Et quand, des mois entiers, le mistral ronfle
et qu'opiniâtre il arrête les barques!
Et les graviers mouvants que l'eau recèle
et qui à l'improviste vous engravent;
ou bien la sécheresse avec les basses eaux
qui, tout l'été, échouées sur le sable,
retient dans l'inaction les nefs disjointes!

IX

Circonspects, le prouvier[11], le pilote
vont à tâtons, sondant les mouilles[12]:
que les bateaux en quelque maigre[13]
n'aillent point s'enlizer. Dans l'onde obscure
Jean Roche le prouvier jette la sonde,
longue perche de saule qu'on pela
en y laissant quelques anneaux d'écorce
marquant de loin en loin la profondeur de l'eau:
—Pan juste! pan qu'à deux doigts[14]!—«A l'aide,
Pierre-Bénite[15], sinon la barque touche!»
—Pan large!—«Allons, voici la bonne route.»
—Pan couvert! pan et demi!—Les bateliers
cèdent au gouvernail, lâchent la barre.
—La souveraine!—«Bon!» tout le monde crie.
—La main sous l'eau!—Et vogue en sûreté...
Se dévidant de lone en lone[16]
sous l'impulsion de la barque maîtresse
qui va devant, prudente, qui va majestueuse,
la traînerie avec ses blanches tentes,
à vau-l'eau du courant rapide qui la porte,
a pris le bon chemin. Vers la «chapelle»
et droit sur le tillac, la tête nue,
Patron Apian, avec un grand signe de croix,
à haute voix—que tous entendent
le chapeau à la main, entame alors
la prière du matin: O notre père
qui es au ciel, que ton nom se sanctifie!

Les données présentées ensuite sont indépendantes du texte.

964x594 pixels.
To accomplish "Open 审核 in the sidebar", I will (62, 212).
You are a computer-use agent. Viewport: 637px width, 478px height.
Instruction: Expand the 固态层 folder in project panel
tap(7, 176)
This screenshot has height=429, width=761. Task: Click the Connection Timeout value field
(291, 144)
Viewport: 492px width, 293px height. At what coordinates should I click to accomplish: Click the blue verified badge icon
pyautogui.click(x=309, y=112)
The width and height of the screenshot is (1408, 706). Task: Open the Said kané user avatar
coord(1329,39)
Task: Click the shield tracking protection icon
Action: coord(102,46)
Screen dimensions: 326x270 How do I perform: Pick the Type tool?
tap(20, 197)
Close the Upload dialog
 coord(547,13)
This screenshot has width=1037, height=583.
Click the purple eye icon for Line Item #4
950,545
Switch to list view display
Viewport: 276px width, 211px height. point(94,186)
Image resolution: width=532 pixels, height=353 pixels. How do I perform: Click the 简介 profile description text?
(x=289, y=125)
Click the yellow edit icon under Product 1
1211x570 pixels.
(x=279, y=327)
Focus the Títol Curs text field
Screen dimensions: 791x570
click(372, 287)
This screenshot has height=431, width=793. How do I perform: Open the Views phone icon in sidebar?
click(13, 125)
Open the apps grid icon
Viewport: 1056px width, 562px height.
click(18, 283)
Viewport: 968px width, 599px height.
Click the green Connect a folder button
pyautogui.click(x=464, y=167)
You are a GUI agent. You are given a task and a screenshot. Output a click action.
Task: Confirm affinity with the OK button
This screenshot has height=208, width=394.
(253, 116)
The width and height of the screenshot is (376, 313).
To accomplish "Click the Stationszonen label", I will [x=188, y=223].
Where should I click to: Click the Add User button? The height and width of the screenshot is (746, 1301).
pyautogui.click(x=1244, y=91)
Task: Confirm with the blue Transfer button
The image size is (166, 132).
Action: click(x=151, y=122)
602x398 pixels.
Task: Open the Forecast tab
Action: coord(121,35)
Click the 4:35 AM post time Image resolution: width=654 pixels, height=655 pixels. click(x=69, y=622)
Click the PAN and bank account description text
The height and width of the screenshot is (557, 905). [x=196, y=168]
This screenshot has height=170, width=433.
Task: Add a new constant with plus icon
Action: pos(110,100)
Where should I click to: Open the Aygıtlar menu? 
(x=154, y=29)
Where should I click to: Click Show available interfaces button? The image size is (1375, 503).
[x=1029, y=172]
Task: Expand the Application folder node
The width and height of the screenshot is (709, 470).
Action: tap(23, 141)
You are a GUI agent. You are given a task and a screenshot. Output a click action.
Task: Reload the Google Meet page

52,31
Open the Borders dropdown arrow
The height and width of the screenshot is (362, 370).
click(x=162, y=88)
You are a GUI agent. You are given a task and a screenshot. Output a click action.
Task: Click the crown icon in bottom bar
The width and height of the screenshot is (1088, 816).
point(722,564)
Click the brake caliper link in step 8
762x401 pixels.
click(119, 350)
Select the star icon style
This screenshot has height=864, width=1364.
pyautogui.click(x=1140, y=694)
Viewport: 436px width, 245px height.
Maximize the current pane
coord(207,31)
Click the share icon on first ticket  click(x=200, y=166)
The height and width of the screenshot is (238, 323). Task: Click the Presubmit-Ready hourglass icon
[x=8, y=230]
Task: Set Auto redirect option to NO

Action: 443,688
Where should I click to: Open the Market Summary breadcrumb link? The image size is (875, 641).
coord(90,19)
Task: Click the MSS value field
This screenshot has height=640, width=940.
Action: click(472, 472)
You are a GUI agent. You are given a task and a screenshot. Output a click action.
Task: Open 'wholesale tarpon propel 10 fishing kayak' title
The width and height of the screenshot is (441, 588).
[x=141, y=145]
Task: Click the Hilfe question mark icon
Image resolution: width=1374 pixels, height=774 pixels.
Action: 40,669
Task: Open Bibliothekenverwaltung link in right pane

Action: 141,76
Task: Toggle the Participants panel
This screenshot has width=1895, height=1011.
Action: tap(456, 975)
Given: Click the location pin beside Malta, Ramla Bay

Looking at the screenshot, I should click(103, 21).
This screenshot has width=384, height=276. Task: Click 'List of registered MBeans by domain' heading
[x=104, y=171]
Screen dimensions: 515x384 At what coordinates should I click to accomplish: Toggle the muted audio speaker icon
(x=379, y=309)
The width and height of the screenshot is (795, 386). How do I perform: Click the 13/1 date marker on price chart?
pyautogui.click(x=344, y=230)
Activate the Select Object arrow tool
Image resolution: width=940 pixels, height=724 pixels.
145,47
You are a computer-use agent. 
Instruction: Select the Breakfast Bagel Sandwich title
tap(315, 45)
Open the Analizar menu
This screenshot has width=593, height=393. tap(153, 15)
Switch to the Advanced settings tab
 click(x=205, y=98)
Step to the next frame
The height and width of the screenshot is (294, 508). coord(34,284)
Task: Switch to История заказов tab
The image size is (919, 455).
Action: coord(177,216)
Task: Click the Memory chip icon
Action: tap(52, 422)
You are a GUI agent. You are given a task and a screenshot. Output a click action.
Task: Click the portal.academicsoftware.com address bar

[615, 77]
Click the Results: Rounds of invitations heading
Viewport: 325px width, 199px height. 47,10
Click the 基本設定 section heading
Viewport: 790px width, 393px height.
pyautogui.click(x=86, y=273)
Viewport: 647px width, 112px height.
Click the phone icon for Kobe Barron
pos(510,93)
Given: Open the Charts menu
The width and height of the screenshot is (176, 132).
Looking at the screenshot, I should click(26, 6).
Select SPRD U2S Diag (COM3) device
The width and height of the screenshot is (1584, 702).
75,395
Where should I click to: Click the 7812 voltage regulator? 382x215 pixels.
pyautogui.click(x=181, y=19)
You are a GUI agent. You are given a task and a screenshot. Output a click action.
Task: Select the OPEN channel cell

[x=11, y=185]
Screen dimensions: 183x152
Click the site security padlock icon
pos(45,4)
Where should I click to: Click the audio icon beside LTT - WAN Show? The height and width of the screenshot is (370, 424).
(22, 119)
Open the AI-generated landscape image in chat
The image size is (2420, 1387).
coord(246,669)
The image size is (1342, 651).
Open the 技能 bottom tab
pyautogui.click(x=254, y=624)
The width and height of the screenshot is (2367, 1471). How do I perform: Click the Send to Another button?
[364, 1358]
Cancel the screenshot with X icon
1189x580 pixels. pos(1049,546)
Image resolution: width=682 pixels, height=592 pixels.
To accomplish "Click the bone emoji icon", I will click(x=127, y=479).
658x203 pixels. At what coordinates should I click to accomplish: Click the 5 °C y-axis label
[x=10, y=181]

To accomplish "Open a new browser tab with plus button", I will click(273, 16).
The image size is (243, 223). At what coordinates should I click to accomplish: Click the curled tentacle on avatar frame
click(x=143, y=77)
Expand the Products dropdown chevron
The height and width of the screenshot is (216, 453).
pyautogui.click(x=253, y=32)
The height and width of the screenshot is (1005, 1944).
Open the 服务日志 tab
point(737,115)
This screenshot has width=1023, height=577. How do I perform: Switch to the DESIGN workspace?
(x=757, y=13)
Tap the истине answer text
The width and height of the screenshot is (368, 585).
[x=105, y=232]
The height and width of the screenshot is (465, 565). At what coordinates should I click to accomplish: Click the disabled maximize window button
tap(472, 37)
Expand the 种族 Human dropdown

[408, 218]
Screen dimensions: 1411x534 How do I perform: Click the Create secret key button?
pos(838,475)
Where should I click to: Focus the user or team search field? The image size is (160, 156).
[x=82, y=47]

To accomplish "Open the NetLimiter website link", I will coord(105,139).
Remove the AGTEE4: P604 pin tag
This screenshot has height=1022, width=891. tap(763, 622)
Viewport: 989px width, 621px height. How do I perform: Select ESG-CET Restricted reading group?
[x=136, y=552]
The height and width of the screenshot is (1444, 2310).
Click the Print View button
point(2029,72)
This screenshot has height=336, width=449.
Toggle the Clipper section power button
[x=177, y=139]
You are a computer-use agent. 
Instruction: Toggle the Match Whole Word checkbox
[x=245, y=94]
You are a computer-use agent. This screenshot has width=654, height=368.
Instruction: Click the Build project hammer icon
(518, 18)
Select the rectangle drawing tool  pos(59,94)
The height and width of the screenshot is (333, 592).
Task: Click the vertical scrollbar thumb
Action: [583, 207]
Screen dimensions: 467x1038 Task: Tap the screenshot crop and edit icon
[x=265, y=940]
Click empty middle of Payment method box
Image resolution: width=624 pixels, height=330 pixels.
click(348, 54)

dit-il. Les hommes se sont tus,
agenouillés ou inclinant la tête.
L'épais brouillard blanchâtre les aveugle,
dérobant les montagnes et les «brotteaux»[17]
qui tout le long accompagnent le fleuve;
et ils en sont bien sûrs, d'aller à l'aveuglette
jusqu'à Givors, peut-être jusqu'à Vienne.
Mais lui, continuant: Ton règne nous advienne!
dit-il, et qu'en aval ta volonté se fasse
comme en amont! Notre pain quotidien,

dit-il, donne-le-nous ce jourd'hui! De nos dettes
fais-nous la rémission,
dit-il, comme nous autres
les remettons à ceux qui nous redoivent...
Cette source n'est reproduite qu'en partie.